[Rows on where targets appear]
>>>>
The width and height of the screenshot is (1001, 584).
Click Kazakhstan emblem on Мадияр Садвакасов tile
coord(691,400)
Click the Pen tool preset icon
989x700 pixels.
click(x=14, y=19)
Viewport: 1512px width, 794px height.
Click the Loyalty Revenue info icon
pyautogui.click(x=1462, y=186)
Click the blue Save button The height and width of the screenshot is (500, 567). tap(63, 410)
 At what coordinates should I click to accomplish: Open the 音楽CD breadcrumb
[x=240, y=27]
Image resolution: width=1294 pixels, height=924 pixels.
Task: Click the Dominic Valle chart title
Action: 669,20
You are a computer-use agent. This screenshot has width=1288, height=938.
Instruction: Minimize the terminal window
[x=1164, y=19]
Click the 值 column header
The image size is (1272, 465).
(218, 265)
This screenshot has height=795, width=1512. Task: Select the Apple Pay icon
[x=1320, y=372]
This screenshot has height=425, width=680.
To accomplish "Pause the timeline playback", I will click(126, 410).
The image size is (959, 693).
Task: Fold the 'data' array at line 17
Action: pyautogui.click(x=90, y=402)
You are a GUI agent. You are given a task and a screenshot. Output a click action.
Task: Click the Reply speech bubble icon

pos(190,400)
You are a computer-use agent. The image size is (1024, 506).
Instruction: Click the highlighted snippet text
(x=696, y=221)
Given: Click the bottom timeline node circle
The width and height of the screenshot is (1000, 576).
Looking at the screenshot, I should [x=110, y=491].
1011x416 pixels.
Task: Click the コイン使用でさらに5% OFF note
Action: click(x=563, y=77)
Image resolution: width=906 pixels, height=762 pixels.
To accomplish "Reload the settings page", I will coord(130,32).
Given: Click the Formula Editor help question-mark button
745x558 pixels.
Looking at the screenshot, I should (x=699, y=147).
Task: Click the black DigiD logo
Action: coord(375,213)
<<<<
What you will do:
Reproduce every line of the items above without any change.

Task output:
The width and height of the screenshot is (1001, 584).
Click Kazakhstan emblem on Мадияр Садвакасов tile
coord(691,400)
Click the Pen tool preset icon
989x700 pixels.
click(x=14, y=19)
Viewport: 1512px width, 794px height.
Click the Loyalty Revenue info icon
pyautogui.click(x=1462, y=186)
Click the blue Save button The height and width of the screenshot is (500, 567). tap(63, 410)
 At what coordinates should I click to accomplish: Open the 音楽CD breadcrumb
[x=240, y=27]
Image resolution: width=1294 pixels, height=924 pixels.
Task: Click the Dominic Valle chart title
Action: 669,20
You are a computer-use agent. This screenshot has width=1288, height=938.
Instruction: Minimize the terminal window
[x=1164, y=19]
Click the 值 column header
The image size is (1272, 465).
(218, 265)
This screenshot has height=795, width=1512. Task: Select the Apple Pay icon
[x=1320, y=372]
This screenshot has height=425, width=680.
To accomplish "Pause the timeline playback", I will click(126, 410).
The image size is (959, 693).
Task: Fold the 'data' array at line 17
Action: pyautogui.click(x=90, y=402)
You are a GUI agent. You are given a task and a screenshot. Output a click action.
Task: Click the Reply speech bubble icon

pos(190,400)
You are a computer-use agent. The image size is (1024, 506).
Instruction: Click the highlighted snippet text
(x=696, y=221)
Given: Click the bottom timeline node circle
The width and height of the screenshot is (1000, 576).
Looking at the screenshot, I should [x=110, y=491].
1011x416 pixels.
Task: Click the コイン使用でさらに5% OFF note
Action: click(x=563, y=77)
Image resolution: width=906 pixels, height=762 pixels.
To accomplish "Reload the settings page", I will coord(130,32).
Given: Click the Formula Editor help question-mark button
745x558 pixels.
Looking at the screenshot, I should (x=699, y=147).
Task: Click the black DigiD logo
Action: coord(375,213)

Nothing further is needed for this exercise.